Articolo per la rubrica “Il futuro di Internet”, pubblicato su Login

 

Un viaggio allucinante nei più nascosti recessi di un futuro accuratamente nascosto.

Fenomenologia del programmatore

di Luigi Morelli

 

Io sono.

Nel momento in cui me ne rendo conto capisco di esistere, e riesco a mettere in relazione la vita, le attività mie e del prossimo, a valutare le mie azioni nel tempo, a stabilire nessi tra causa ed effetto; mi rendo conto di esistere. Quindi il programmatore non è.

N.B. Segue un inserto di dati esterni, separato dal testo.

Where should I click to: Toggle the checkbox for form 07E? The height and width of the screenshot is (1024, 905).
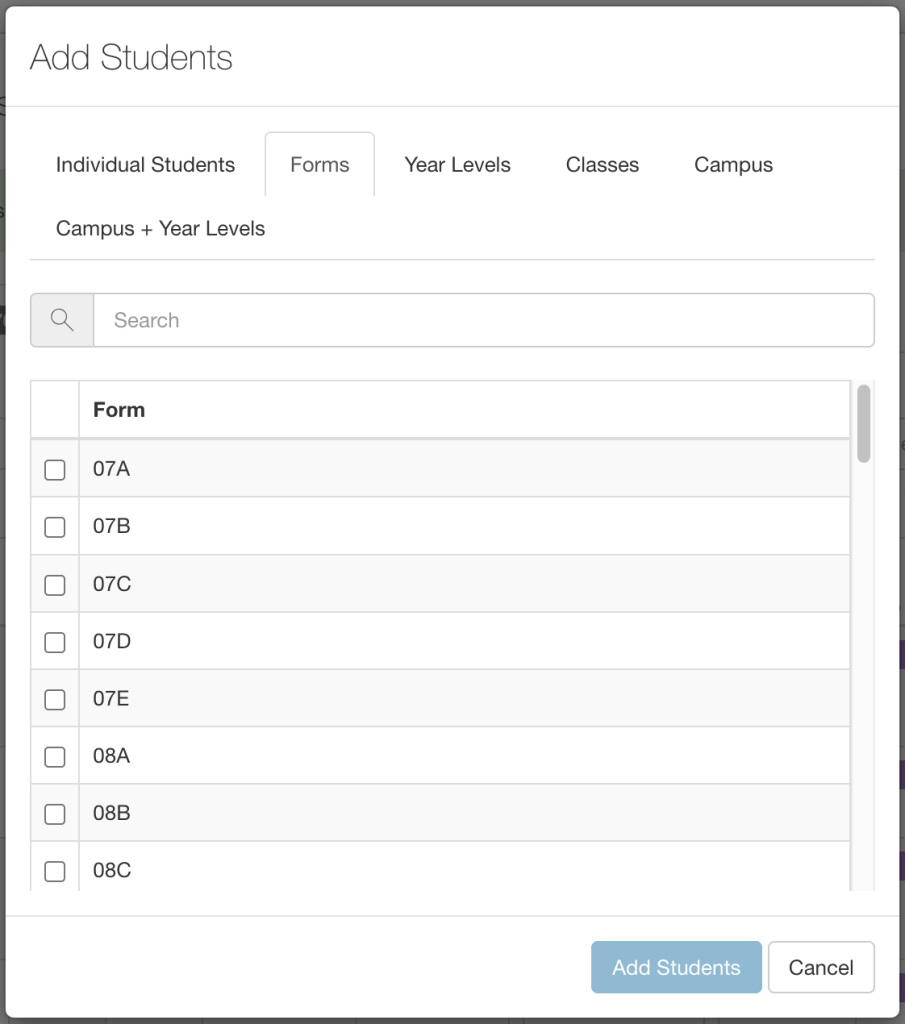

Non è, dal momento che nella propria realtà ciò che veramente conta è portare a termine il programma entro il limite massimo della finestra temporale concessa, a prescindere da ciò che accade attorno a lui. Egli non mette in relazione le proprie azioni con quelle degli altri, semplicemente elimina la presenza degli altri qualora costoro rappresentino un rallentamento nel raggiungimento del traguardo finale. Il programmatore non valuta le proprie azioni nel tempo, le considera come un caos quantistico dal quale nascerà la propria opera, poco importa se verrà utilizzata una data metodologia, o se punti e virgole verranno aggiunti in un secondo tempo come insegna Pulcinella. Il programmatore non stabilisce mai rapporti tra causa ed effetto, dal momento che il proprio guscio di realtà spesso virtuale è definito e definitivo, aprioristico, apodittico e assiomatico. Indiscutibile.

Ergo, il programmatore non esiste.

 

Dimostrazioni per assurdo

Ma se il programmatore non esiste, mi si chiederà, donde provengono tutti i software piratati con tanto rischio dall’inizio dell’Era Informatica? A cosa mai corrispondono quei torrenti di bit che apparentemente rappresentano programmi logici?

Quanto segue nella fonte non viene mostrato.